Columnist - Religion still important

February 27, 1997


Staff Writer, Charles Town

SHEPHERDSTOWN, W.Va. - Washington Post columnist Courtland Milloy, pinch hitting for ailing civil rights activist James Farmer who was scheduled to speak, delivered a rousing sermon on the importance of religion in society.

Milloy spoke to about 135 people at a Black History Month program at Shepherd College on Thursday night.

Farmer, founder and former national director of the Congress of Racial Equality, was scheduled to speak, but had to cancel because he is about to undergo surgery, said the Rev. Ernest Lyles of Shepherdstown.

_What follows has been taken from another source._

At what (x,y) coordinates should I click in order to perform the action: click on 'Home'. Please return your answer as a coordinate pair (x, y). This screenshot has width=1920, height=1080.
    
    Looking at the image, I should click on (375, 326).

Farmers was a leader in the civil rights movement during the 1960s.

Milloy, 45, said he got his start in journalism at his high school newspaper in Louisiana where his father taught the class. He said he took the class only because a girl in whom he was interested was in it.


He's been with the Washington Post since 1975, first as a police and courts reporter in Prince George's County, Md., where he helped expose police brutality.

Milloy said he takes pride in working in the nation's capital for the Washington Post.

He said there are moments when he looks at the glistening marble of the monuments and "it can make a really cynical reporter like myself feel proud to be an American."

But he said he only has to look in the other direction to see the overcrowded housing projects where drug gangs have caused the streets to run with blood.

Even in the worst neighborhoods, however, he said he's found hope. After a heroin caused 16 deaths, he went to a housing project where he found an 8-year-old girl working at a desk made of a plank board on cinder blocks, doing her homework. Her 17-year-old brother was cleaning the bathroom and her mother was in the kitchen cooking.

On the mantle was a pair of clasped hands with the saying: "A family who prays together, stays together," he said.

"Knowledge of God's word is medicine that gives an eternal life," Milloy said.